DC and Sony Entertainment (The Amazing Spider-Man) will have trouble keeping up.

Or will they?

Warner Brothers, the studio holding the DC entertainment properties, announced the titles of its ten upcoming DC films. Several of the titles are old news—Batman v Superman: Dawn of Justice and Suicide Squad set for 2016, two Justice League movies a little farther down the line, and Shazam!—and others are a little to be expected, like The Flash and a Green Lantern reboot. What is interesting, are the remaining three titles: Wonder Woman, AquamanCyborg.

Wonder Woman, as the title suggests, will be headed by Gal Gadot. Between Marvel and DC, this is the first female led superhero movie since Marvel’s Elektra in 2005. Even then, Sony beat both studios when it announced back in August, two months ago, that it will release a female led movie written by Lisa Joy.
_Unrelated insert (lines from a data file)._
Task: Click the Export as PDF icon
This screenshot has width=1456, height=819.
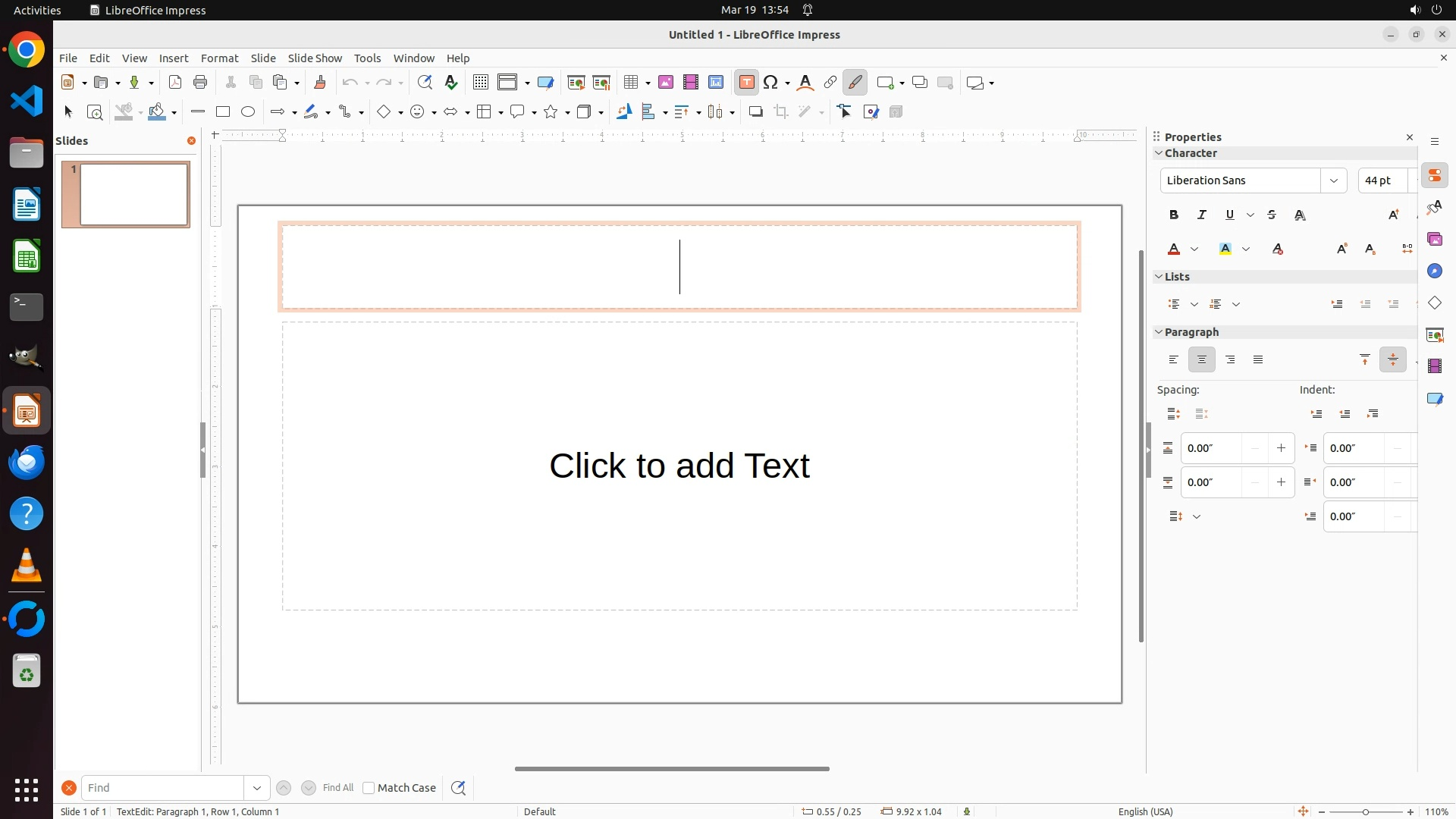Action: point(175,83)
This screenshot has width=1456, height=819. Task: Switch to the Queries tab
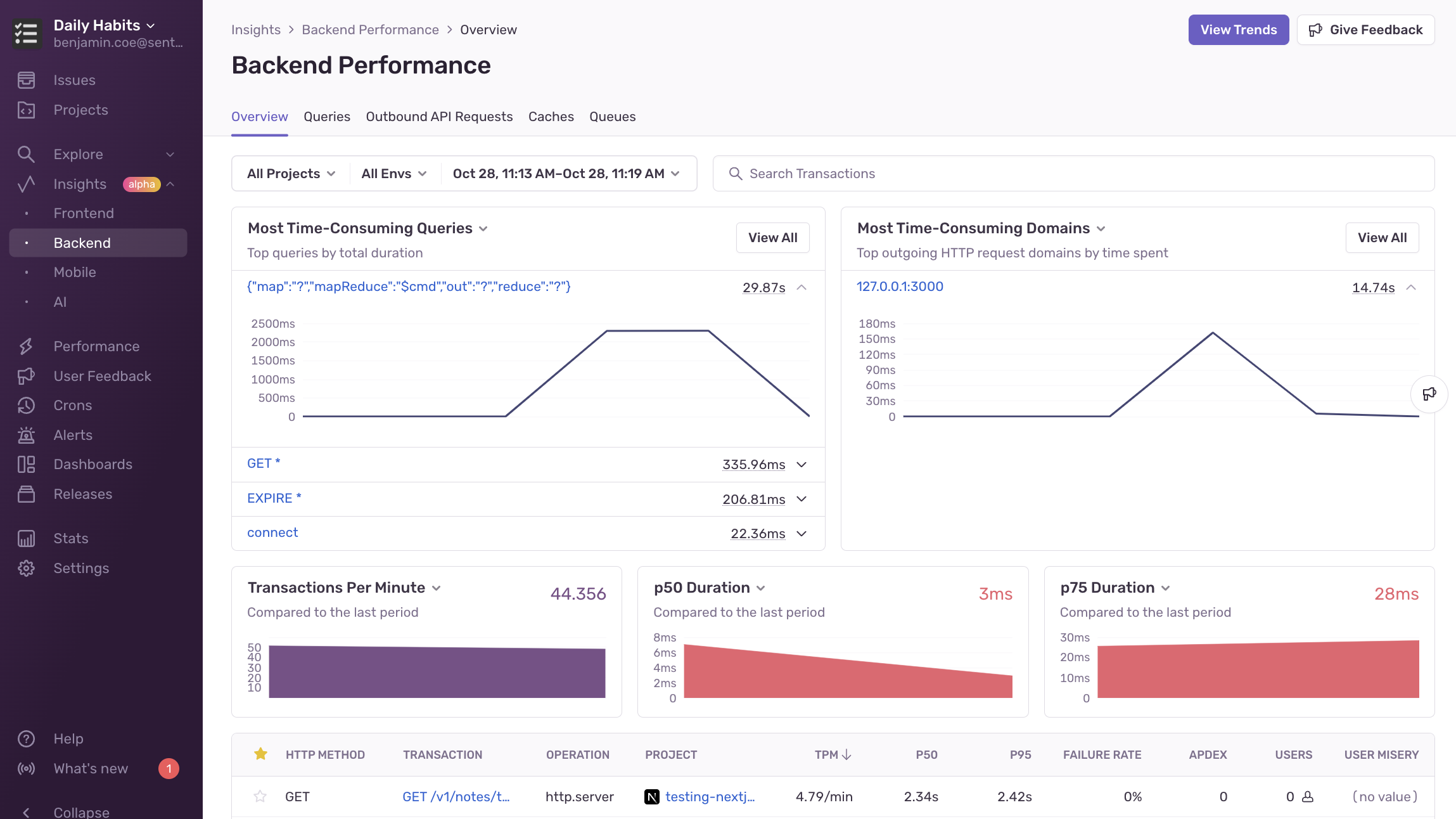point(327,117)
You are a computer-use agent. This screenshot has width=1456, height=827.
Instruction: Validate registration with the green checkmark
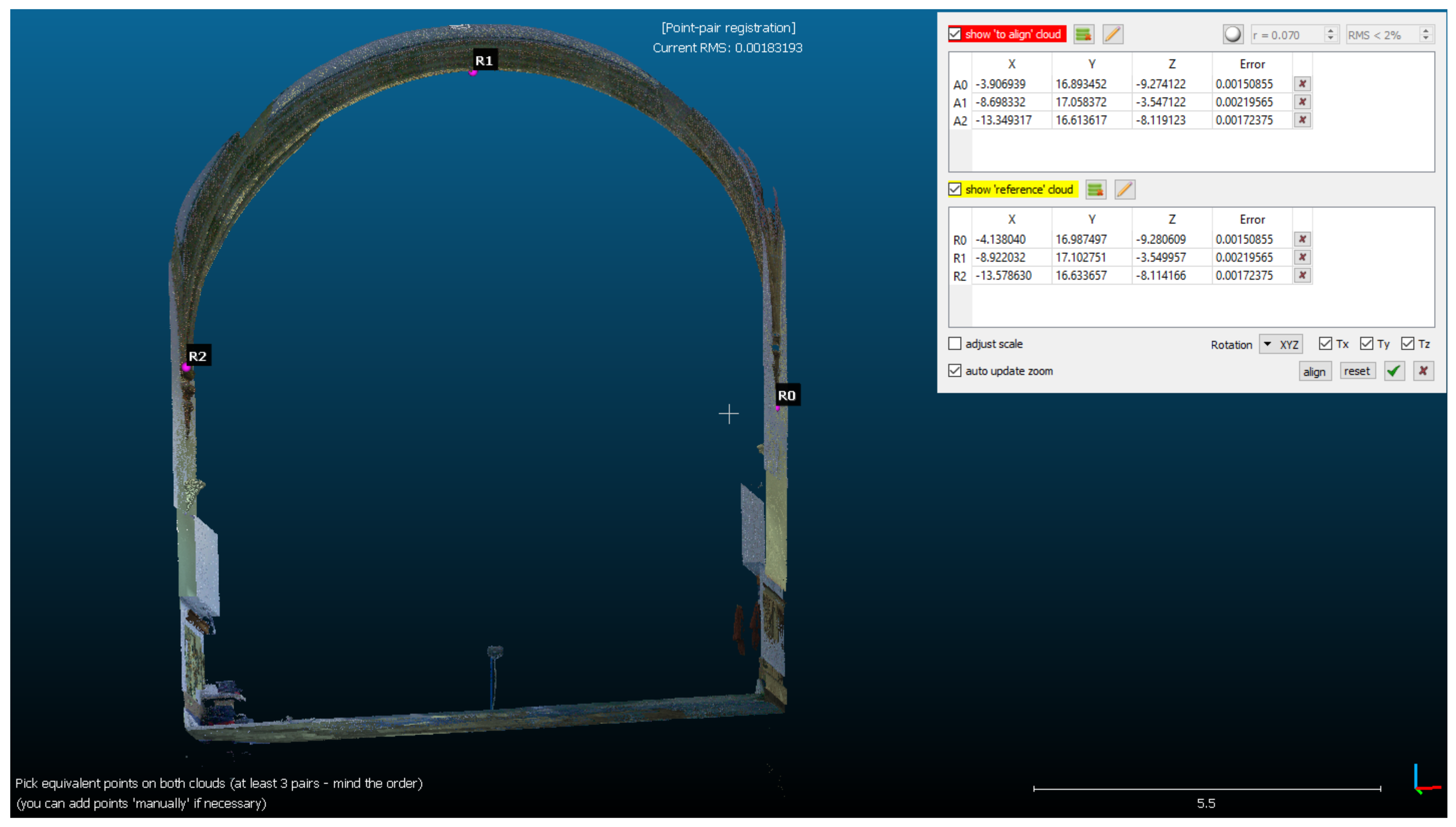(x=1394, y=372)
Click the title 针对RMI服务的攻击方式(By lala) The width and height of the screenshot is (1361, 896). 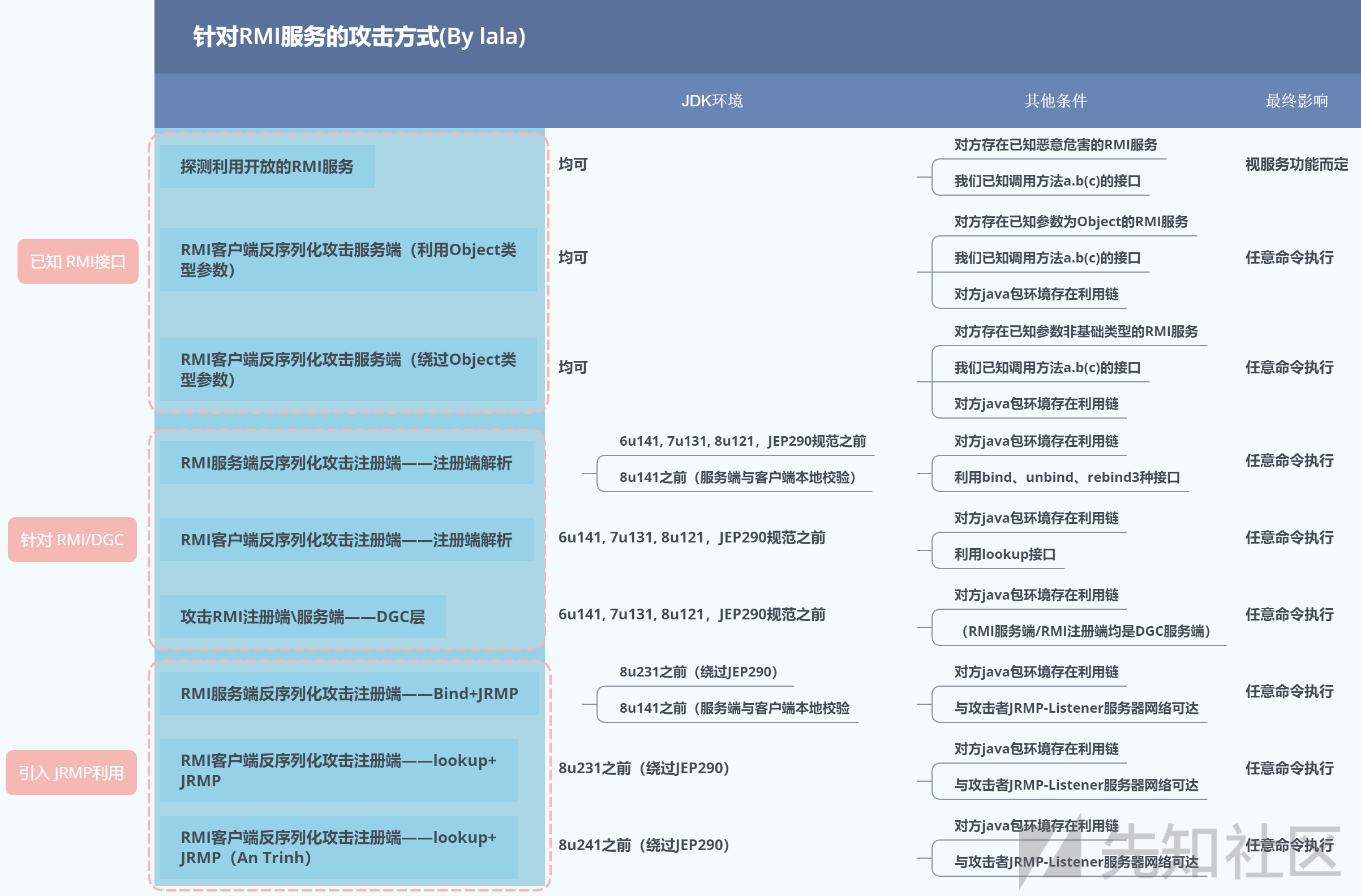pyautogui.click(x=359, y=36)
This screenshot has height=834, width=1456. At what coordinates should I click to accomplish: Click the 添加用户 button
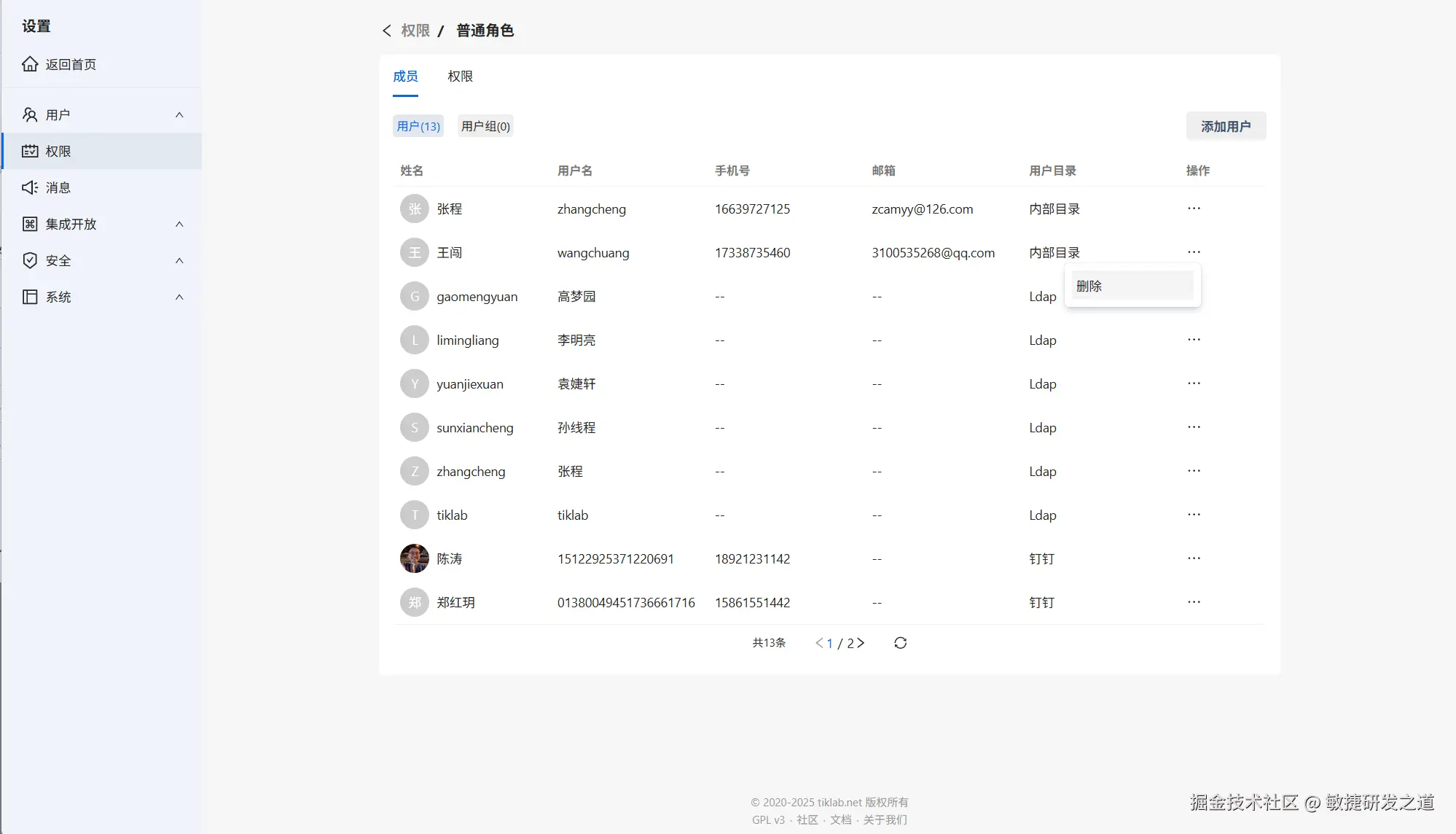1226,126
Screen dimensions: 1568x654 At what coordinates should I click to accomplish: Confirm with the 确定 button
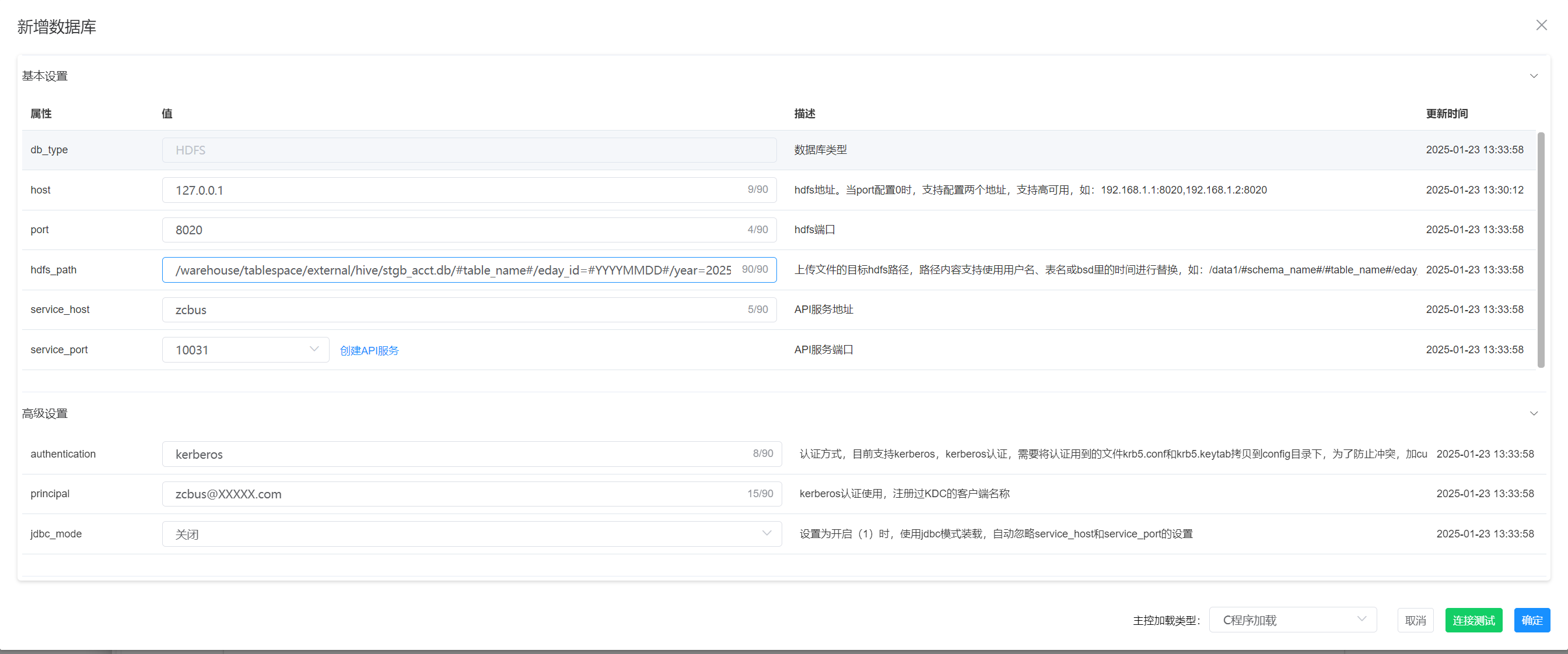pos(1531,620)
(That’s another thing, between the three studios, Lisa Joy will be the second woman to write for a superhero film, following Nicole Perlman’s co-writing credit on Guardians of the Galaxy. There have been no female directors, though Warner Bros. is searching for a female to direct Wonder Woman.)

Scarlett Johansson as Black Widow in Iron Man 2

Black Widow will appear in her fourth movie in 2015. None of them her own.

Marvel struggles on its female front. Janet van Dyne, cut from the film featuring the team she founded, will be dead before the events of Ant-Man, featuring her husband. Fans called for a Black Widow movie since her introduction in Iron Man 2. Six years later, Black Widow will appear in a fourth title but has no plans for her own. Marvel Studios head Kevin Feige continues to say he’d like a female lead but introducing a new character would halt the franchise. Because new characters aren’t added yearly.

The remaining two DC films, though unexciting in its choice of characters, hit Marvel’s other weakness: non-white leads. Cyborg, as one of DC’s most notable African American characters, will naturally be led by a non-white actor. Ray Fisher has been cast for the role. On the other hand, Aquaman is more interesting in that the character is typically imagined as a white man. However, Jason Momoa has been confirmed long confirmed to be playing the character. Momoa, of native Hawaiian descent, will be the first non-white actor to head a superhero film from anyone since, maybe, Hancock in 2008.

I did go to school for Marine Biology, but the cool thing is… the greatest thing for me is that Polynesians, our gods, Kahoali, Maui, all these water gods, so it’s really cool and a honor to be playing a [water] character. And there’s not too many brown superheroes, so I’m really looking forward to representing the Polynesians, the natives. My family are some of the greatest water men on earth. I’m not, but I’m going to go train with them. But it’s really an honor just being a Polynesian.

Jason Momoa on playing Aquaman

Marvel may make more money and more movies than its competitors, but it has catching up to do.